Section 802, subdivision (b) provides: "Prosecution for a misdemeanor violation of Section 647.6 or former Section 647a committed with or upon a minor under the age of 14 years shall be commenced within three years after commission of the offense."
In sum, we conclude section 647.6, subdivision (c)(2), does not define a felony offense for statute of limitations purposes but provides an alternate punishment for a misdemeanor violation of section 647.6, subdivision (a), where the offender has an enumerated prior conviction. Thus, the maximum punishment prescribed for the commission of the offense itself, without regard to any prior convictions, is one year in the county jail.

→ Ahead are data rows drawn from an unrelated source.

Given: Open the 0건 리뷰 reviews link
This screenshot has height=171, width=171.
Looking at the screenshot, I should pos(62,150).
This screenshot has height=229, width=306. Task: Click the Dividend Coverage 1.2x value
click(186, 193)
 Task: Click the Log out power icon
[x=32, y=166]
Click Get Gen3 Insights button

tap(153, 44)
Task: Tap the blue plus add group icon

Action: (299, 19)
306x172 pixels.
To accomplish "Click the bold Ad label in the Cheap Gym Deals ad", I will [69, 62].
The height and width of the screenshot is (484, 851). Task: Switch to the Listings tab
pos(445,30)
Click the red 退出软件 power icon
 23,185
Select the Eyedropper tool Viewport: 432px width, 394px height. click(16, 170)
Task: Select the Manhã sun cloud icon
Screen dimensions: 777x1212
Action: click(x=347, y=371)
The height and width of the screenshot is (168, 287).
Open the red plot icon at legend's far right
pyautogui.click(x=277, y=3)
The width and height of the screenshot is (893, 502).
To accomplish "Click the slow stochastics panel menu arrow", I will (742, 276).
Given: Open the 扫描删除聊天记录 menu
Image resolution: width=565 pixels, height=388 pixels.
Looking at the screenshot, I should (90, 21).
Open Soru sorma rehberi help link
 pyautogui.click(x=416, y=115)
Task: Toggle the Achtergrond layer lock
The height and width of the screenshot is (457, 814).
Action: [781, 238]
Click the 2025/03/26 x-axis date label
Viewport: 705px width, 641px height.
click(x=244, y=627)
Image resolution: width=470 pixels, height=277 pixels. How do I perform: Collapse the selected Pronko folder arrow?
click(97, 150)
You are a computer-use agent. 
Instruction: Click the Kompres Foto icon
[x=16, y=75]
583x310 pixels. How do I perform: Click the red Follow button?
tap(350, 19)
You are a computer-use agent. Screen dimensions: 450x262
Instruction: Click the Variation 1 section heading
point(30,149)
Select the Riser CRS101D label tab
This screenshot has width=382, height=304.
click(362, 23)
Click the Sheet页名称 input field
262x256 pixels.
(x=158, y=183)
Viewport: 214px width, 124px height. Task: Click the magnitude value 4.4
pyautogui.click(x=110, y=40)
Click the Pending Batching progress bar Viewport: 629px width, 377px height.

Because the information was not filed within one year of the conduct underlying the conviction, the prosecution was untimely. This defect is jurisdictional and can be raised at any time. ( People v. Williams (1999) 21 Cal.4th 335, 339-341 [ 87 Cal.Rptr.2d 412, 981 P.2d 42].) Consequently, the conviction must be reversed.
DISPOSITION
The judgment is reversed.Kitching, J., and Aldrich, J., concurred.